I cannot subscribe to a rule that what is substantial reversible error depends not on whether it probably affected the jury to the substantial prejudice .of the defendant but on whether we appellate judges think the defendant guilty or innocent. If that is to be the rule, I would urge that criminal jury trials be abolished as expensive and time-consuming shams. I have known lawyers who assert that only by such a rule can the jury system be made “workable.” But such a rule renders the jury system workable by not working it; if we happen to think that the jury system is impractical and unworkable, let us frankly say so; then our citizens, informed of the realities, can decide whether to dispense with it.
At a minimum, if we are to adopt the rule described above, we should make that fact unmistakably clear, so that the public will thoroughly understand what a jury trial now really is — and is not.
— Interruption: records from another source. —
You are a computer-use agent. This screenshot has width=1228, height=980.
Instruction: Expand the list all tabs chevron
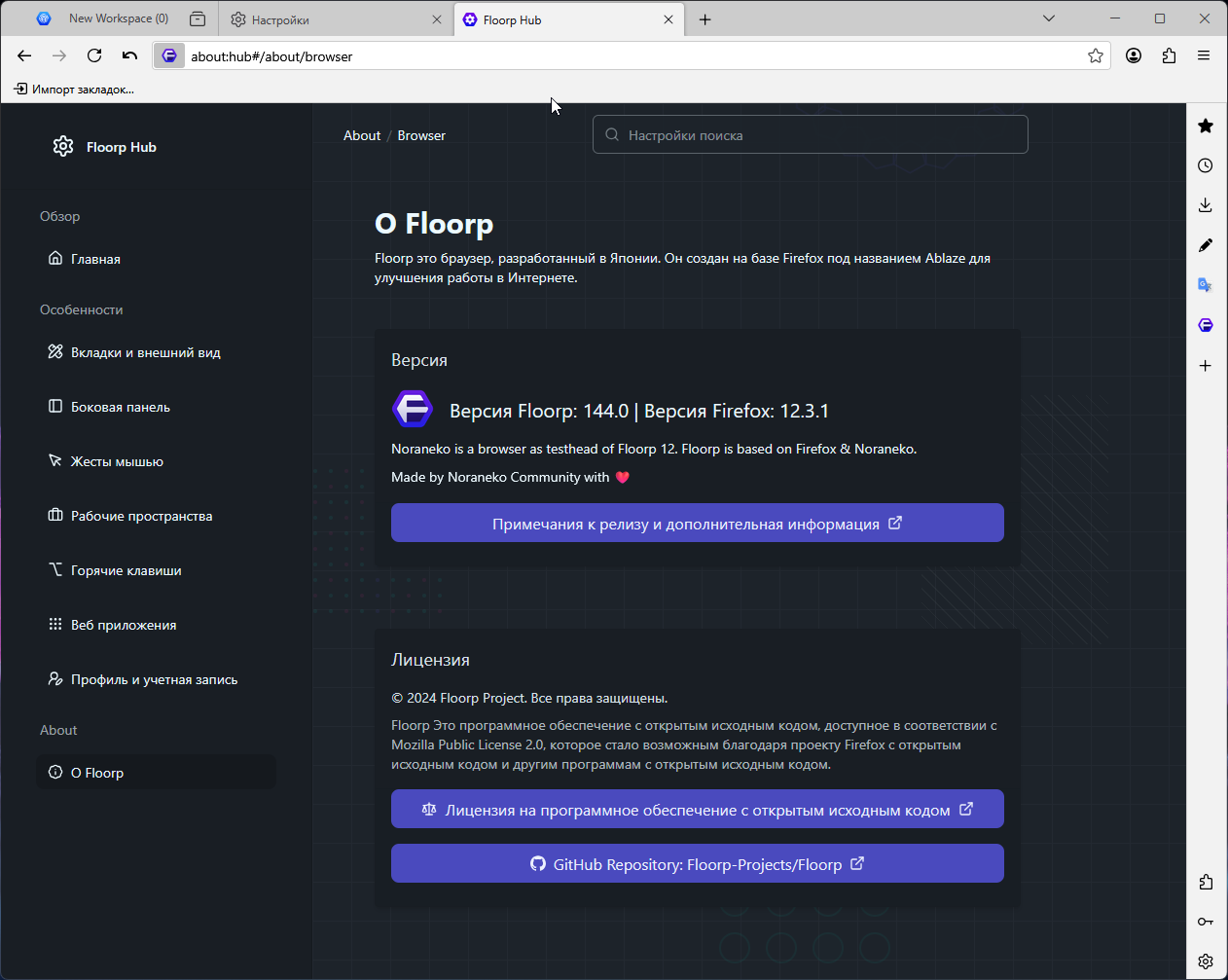pos(1049,18)
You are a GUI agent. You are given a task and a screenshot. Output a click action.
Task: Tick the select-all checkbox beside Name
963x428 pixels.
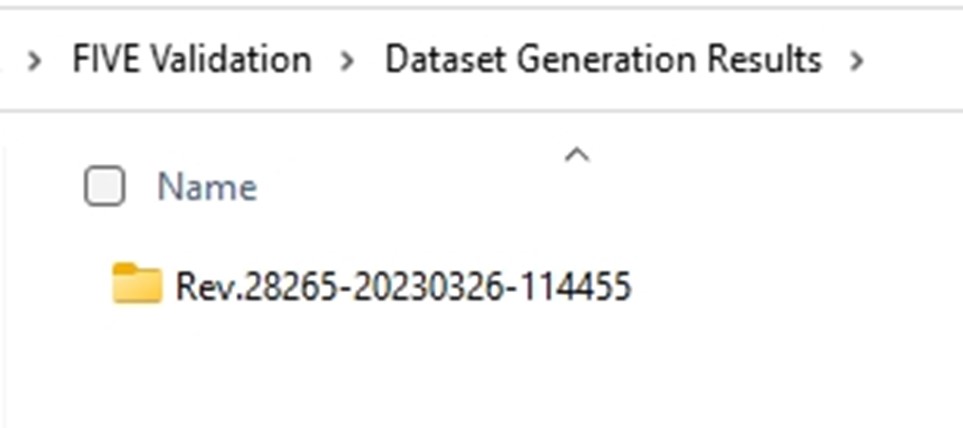coord(104,185)
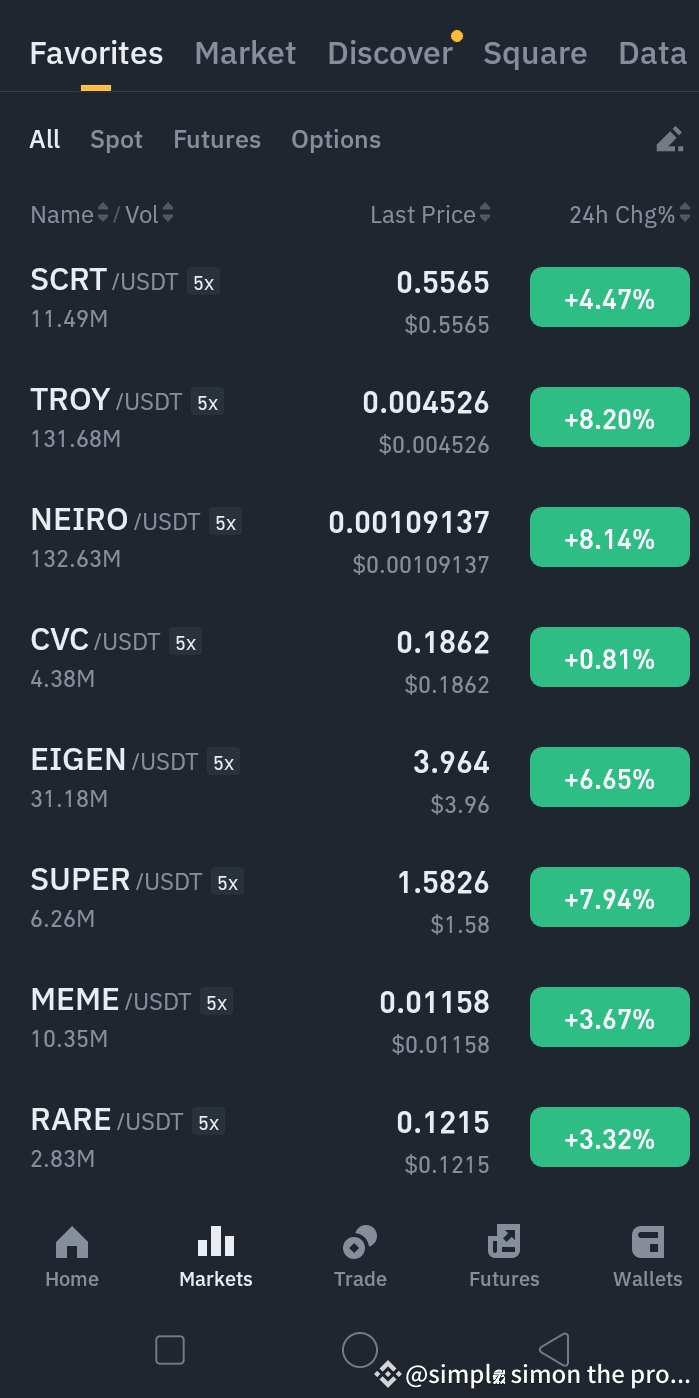Tap the TROY +8.20% change button
Viewport: 699px width, 1398px height.
tap(609, 417)
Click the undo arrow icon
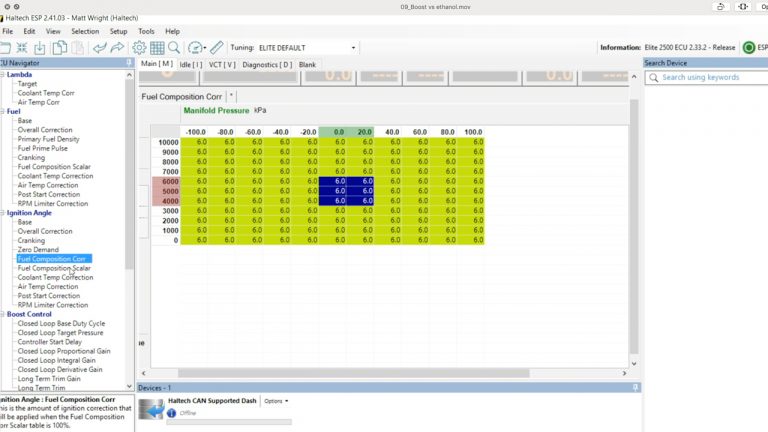The height and width of the screenshot is (432, 768). (99, 47)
The “principle of publicity,” which governs in the American judicial process,1 calls not only for trials held in public but also for the publication of judicial opinions that disclose the grounds of decisions; that publicity is illusory if the true grounds are not stated.2 To adopt a rule of decision concerning jury trials without publicizing it prevents the public from knowing how its government operates. That is unwise in a democracy where the workings of all branches of government should be plain to the citizens. There can be no true democracy when citizens are treated like infants who must not be told the facts of life; mysteries as to the workings of government impair one of the most important features of democratic participation — the capacity of citizens intelligently to criticize and seek changes in those aspects of government which they consider undesirable— and breed a sense of frustration and a cynicism which may pave the way to the destruction of democracy.3 If we are to apply a rule by which we, who do not see or hear the witnesses, are, in many cases, to decide the facts, we should so announce. We ought not to become fact-finders while appearing not to be. Moreover, if we are to find the facts, we ought at least to impose on ourselves the obligation we now impose on trial judges when they sit without a jury — that of publishing the findings.4
In the case at bar there was the greatest likelihood that the jury was confused. The indictment, as my colleagues concede, was misleading in that it charged twenty defendants with engaging in one conspiracy when, as the evidence disclosed, there were in fact three distinct alleged conspiracies. One of these conspiracies was not unlawful. Conte and Liss were parties to the other two conspiracies. But, as my colleagues say, there was no evidence whatever that Rudy was a party >to the third, and no evidence that the other defendants, except Liss, Conte and Rudy, were in any way involved in the second. It is difficult for me to believe that the jury, at the end of this long trial, was able to keep in mind the distinction between the second and third conspiracies and to comprehend, with any degree of clarity, that evidence relevant to the second should not be considered in determining whether there was guilty participation in the third, or vice versa.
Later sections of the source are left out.